Revision Anterior Cruciate Ligament Reconstruction with Doubled Semitendinosus and Gracilis Tendons and Lateral Extra-Articular Reconstruction

Ferretti, Andrea; Conteduca, Fabio; Monaco, Edoardo; De Carli, Angelo; D'Arrigo, Carmelo
August 2007
Journal of Bone & Joint Surgery, American Volume;2007 Supplement 2, Part 2, Vol. 89-A, p196
Academic Journal
BACKGROUND: The outcome of revision anterior cruciate ligament reconstruction has only rarely been reported. The purpose of this study was to evaluate the results of revision anterior cruciate ligament surgery with use of an autogenous doubled semitendinosus and gracilis graft in association with an extra-articular procedure. METHODS: Between 1997 and 2003, thirty patients underwent a repeat reconstruction of a previously reconstructed torn anterior cruciate ligament with use of a doubled semitendinosus and gracilis graft combined with an extra-articular reconstruction. Primary reconstruction had been done with an autogenous patellar tendon graft in twenty-six patients and with a prosthetic ligament in four patients; the average time from the primary reconstruction to the revision was five years. Functional outcomes, graft survival, and radiographic outcomes were evaluated at a mean of five years.
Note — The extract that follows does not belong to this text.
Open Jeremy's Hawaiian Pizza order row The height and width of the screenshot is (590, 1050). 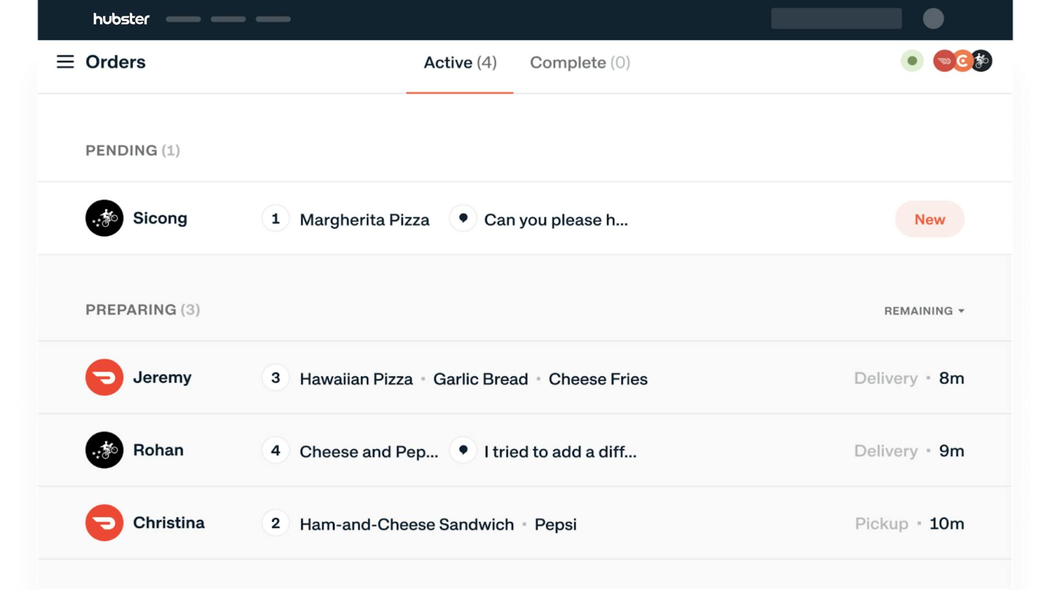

A graft was considered to have failed when a revision was done or when the side-to-side difference on KT-1000 arthrometer testing was >5 mm and/or the pivot-shift test grade was greater than a trace. RESULTS: One patient underwent another revision reconstruction because of graft failure at three years postoperatively. The mean International Knee Documentation Committee (IKDC) subjective knee score for the remaining twenty-nine patients was 84 ± 12 points, and the mean Lysholm knee score was 90 ± 10 points. The side-to-side difference as measured with the KT-1000 arthrometer with maximum manual force was <3 mm in twenty patients (of the twenty-eight who returned for follow-up), between 3 and 5 mm in six patients, and >5 mm in two patients. The result of the pivot shift examination was normal in fifteen patients, slightly positive in eleven patients, and positive in two patients. Twenty-five percent of the patients showed no radiographic signs of degenerative joint disease. CONCLUSIONS: Revision anterior cruciate ligament reconstruction with use of an autogenous doubled semitendinosus and gracilis graft combined with an extra-articular procedure provided satisfactory functional outcomes, with a failure rate of 10%.